#!/usr/bin/env python
# coding: utf-8

# ## Training metrics

# *Metrics* for training fastai models are simply functions that take `input` and `target` tensors, and return some metric of interest for training. You can write your own metrics by defining a function of that type, and passing it to [`Learner`](/basic_train.html#Learner) in the [`metrics`](/metrics.html#metrics) parameter, or use one of the following pre-defined functions.

# In[1]:


from fastai.gen_doc.nbdoc import *
from fastai.basics import *


# ## Predefined metrics:

# In[2]:


show_doc(accuracy)


# In[ ]:


jekyll_warn("This metric is intended for classification of objects belonging to a single class.")


# In[ ]:


preds = tensor([0.4, 0.6], [0.3, 0.7], [0.2, 0.8], [0.6, 0.4], [0.9, 0.1]) # bs = 5, n = 2
ys = tensor([1], [0], [1], [0], [1])
accuracy(preds, ys)


# In[3]:


show_doc(accuracy_thresh)


# Predictions are compared to `thresh` after `sigmoid` is maybe applied.
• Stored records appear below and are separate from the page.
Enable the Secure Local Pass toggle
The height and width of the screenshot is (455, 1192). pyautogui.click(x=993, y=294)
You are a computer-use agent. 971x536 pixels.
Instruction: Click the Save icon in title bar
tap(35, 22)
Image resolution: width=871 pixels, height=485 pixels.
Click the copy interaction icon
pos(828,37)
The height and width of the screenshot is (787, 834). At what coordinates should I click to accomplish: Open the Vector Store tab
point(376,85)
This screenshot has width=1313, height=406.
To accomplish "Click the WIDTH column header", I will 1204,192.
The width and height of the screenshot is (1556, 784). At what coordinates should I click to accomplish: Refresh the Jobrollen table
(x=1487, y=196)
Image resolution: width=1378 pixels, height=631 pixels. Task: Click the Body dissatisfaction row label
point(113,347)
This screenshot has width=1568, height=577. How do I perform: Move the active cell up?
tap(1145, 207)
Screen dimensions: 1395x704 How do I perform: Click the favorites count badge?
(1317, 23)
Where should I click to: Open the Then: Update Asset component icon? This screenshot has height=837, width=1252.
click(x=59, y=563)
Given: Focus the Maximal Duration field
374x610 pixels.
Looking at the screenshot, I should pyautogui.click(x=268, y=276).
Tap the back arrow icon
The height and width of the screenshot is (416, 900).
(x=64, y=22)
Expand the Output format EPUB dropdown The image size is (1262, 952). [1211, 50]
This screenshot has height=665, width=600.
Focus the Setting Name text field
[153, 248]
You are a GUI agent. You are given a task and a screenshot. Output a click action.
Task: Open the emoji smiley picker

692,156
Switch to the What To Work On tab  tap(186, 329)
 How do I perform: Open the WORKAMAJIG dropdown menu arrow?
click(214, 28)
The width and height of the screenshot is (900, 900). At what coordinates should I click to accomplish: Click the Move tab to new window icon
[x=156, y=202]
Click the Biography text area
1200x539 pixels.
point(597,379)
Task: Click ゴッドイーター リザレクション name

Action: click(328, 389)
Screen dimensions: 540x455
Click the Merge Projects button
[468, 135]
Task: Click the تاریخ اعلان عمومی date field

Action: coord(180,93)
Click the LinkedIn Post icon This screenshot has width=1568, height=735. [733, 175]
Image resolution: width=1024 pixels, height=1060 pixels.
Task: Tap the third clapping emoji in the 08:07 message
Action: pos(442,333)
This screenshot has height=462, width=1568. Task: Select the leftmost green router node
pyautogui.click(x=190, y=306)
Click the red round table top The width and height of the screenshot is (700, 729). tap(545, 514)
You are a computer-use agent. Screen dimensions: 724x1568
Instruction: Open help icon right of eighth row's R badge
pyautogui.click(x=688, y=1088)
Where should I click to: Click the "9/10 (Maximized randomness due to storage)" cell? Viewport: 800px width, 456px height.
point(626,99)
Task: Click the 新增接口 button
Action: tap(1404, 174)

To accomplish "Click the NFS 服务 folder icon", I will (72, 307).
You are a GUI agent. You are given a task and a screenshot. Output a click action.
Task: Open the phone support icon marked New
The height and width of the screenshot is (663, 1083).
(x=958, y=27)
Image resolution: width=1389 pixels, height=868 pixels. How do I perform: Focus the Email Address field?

Then we count the numbers that match the targets.

# In[ ]:


jekyll_note("This function is intended for one-hot-encoded targets (often in a multiclassification problem).")


# In[ ]:


preds = tensor([0.4, 0.6], [0.3, 0.7], [0.2, 0.8], [0.6, 0.4], [0.9, 0.1])
ys = tensor([0, 1], [1, 0], [0, 1], [1, 0], [0, 1]) 
accuracy_thresh(preds, ys, thresh=0.65, sigmoid=False)


# In[4]:


show_doc(top_k_accuracy)


# In[5]:


show_doc(dice)


# $$dice = \frac{2(TP)}{2(TP) + FP + FN}$$
# 
# where TP, FP and FN are the number of true positives, false positives and false negatives.

# In[ ]:


preds = tensor([0.4, 0.6], [0.3, 0.7], [0.2, 0.8], [0.6, 0.4], [0.9, 0.1])
ys = tensor([1], [0], [1], [0], [1])
dice(preds, ys) # TP = 2, FP = 1, FN = 1


# In[6]:


show_doc(error_rate)


# In[7]:


show_doc(mean_squared_error)


# In[8]:


show_doc(mean_absolute_error)


# In[9]:


show_doc(mean_squared_logarithmic_error)


# In[10]:


show_doc(exp_rmspe)


# In[11]:


show_doc(root_mean_squared_error)


# In[12]:


show_doc(fbeta)


# `beta` determines the value of the fbeta applied, `eps` is there for numeric stability. If `sigmoid=True`, a sigmoid is applied to the predictions before comparing them to `thresh` then to the targets. See the [F1 score wikipedia page](https://en.wikipedia.org/wiki/F1_score) for details on the fbeta score.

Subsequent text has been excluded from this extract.